Review of I Witness

I Witness (2003)
7/10
Yankees Investigate Mexican Corruption.
6 June 2009
Warning: Spoilers
Actually, this is a pretty good film with a stupid title. "I Witness." I'm exhausted by the plethora of dumb movies that misspell words or substitute numbers for letters in the title. "Se7en" was well above average for the serial murder genre -- but whoever dreamed up such a sleazy title? Who were they aiming for? Teen agers of the sort that believe the chief language of Latin America is Latin? Anyway, Jeff Daniels, always a passive actor, is an idealistic human rights worker who is sent to Tijuana to look into the mass murder of a couple of dozen poor workers who were buried in a cave. James Spader, in a strictly secondary role, and his girl friend, Portia DeRossi, are on a similar mission but they work for the American corporation on whose property the murders took place.

There is an honest Mexican cop on the job too, Clifton Collins, Jr., whose help is only reluctantly offered at first. After some initially edgy encounters, Daniels and Collins more or less become colleagues and Collins begins to fill Daniels in on how things work around here. There is the bad Mexican cop too, Jordi Caballero. He doesn't conform to Latino stereotype number one -- short, fat, and greasy. He conforms to Latino stereotype number two -- tall, elegant, style haired, and greasy.

The plot gets a bit complicated and I don't think I want to push the reveals too far. Let's just say that this film doesn't use the current controversy concerning illegal immigration and drug smuggling as an opportunity to smear the country as a whole.

In fact, the instigators of the crimes turn out to be less exotic than that. It's no more insulting to Latinos than it is to gringos. The treatment of the problem resembles that which we witnessed in "Traffic," which is a better movie all around.

"I Witness" is more traditional than "Traffic." There was a central social problem addressed in "Traffic," namely hard drugs. There was no mystery about it. It was the problem that wove all the narrative threads together. Here, the problem is a mystery to be solved, giving the movie a more traditional, who-dunnit cast. Everything about this effort is more familiar. The man on his deathbed, expiring from the same chemical agent to which he's exposed others, confessing to his priest to clear his soul and his conscience. The hoodlums and cholos holding their pistols sideways even in the midst of a fire fight. I mean, who permits such egregious crap to stay in the film? The director, I guess.

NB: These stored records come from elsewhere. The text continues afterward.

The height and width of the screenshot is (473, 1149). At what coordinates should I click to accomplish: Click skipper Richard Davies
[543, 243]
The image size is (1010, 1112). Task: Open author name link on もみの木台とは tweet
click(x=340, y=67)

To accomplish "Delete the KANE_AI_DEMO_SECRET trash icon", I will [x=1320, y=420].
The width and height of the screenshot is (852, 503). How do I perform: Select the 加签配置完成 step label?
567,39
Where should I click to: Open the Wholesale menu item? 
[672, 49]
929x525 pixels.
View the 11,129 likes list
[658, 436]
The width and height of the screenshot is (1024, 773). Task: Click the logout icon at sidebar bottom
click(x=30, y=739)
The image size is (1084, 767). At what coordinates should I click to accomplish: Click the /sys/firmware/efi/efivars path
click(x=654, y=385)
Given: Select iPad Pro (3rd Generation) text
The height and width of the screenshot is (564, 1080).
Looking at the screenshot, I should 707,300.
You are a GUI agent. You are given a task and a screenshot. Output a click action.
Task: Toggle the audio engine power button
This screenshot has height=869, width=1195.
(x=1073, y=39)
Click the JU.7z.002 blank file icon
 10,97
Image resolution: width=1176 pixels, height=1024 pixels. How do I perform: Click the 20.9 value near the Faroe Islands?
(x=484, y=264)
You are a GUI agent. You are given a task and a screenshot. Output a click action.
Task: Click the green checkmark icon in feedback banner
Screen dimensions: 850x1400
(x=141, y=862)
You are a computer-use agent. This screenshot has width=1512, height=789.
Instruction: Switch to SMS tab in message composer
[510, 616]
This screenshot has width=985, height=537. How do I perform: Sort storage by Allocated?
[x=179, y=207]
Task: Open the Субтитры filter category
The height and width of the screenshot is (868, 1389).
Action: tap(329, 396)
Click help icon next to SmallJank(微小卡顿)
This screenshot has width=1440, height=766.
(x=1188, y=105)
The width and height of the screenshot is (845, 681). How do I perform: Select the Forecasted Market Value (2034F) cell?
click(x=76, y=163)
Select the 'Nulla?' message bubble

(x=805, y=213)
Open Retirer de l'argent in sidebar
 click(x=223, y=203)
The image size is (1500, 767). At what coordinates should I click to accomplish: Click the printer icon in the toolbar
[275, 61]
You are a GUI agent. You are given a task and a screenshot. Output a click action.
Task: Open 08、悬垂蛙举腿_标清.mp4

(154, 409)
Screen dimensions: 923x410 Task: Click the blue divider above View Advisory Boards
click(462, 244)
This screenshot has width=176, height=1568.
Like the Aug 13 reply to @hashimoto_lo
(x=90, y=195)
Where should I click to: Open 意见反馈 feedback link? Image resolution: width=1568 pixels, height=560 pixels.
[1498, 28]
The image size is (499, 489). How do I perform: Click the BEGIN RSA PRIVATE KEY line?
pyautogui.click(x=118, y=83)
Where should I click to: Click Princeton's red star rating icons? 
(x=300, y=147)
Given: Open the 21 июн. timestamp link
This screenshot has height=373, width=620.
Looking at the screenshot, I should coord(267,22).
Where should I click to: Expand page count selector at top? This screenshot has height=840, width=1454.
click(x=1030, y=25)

In the end, the bad guys are all rounded up and carted off, at the expense of a couple of valuable lives. Very emotionally satisfying but I'll bet that in real life the bad guys would have been replace by other bad guys and that the bad guys are in charge as we ponder the problems raised by corruption and greed, in both international business and international politics.

If I've been a little harsh on the movie it's because it barely missed an opportunity to be very good indeed, torpedoed by slack direction and a slightly pandering and raggedy script. But, as it is, it's still a notch above most of the abject basura that has shown up on our screens lately.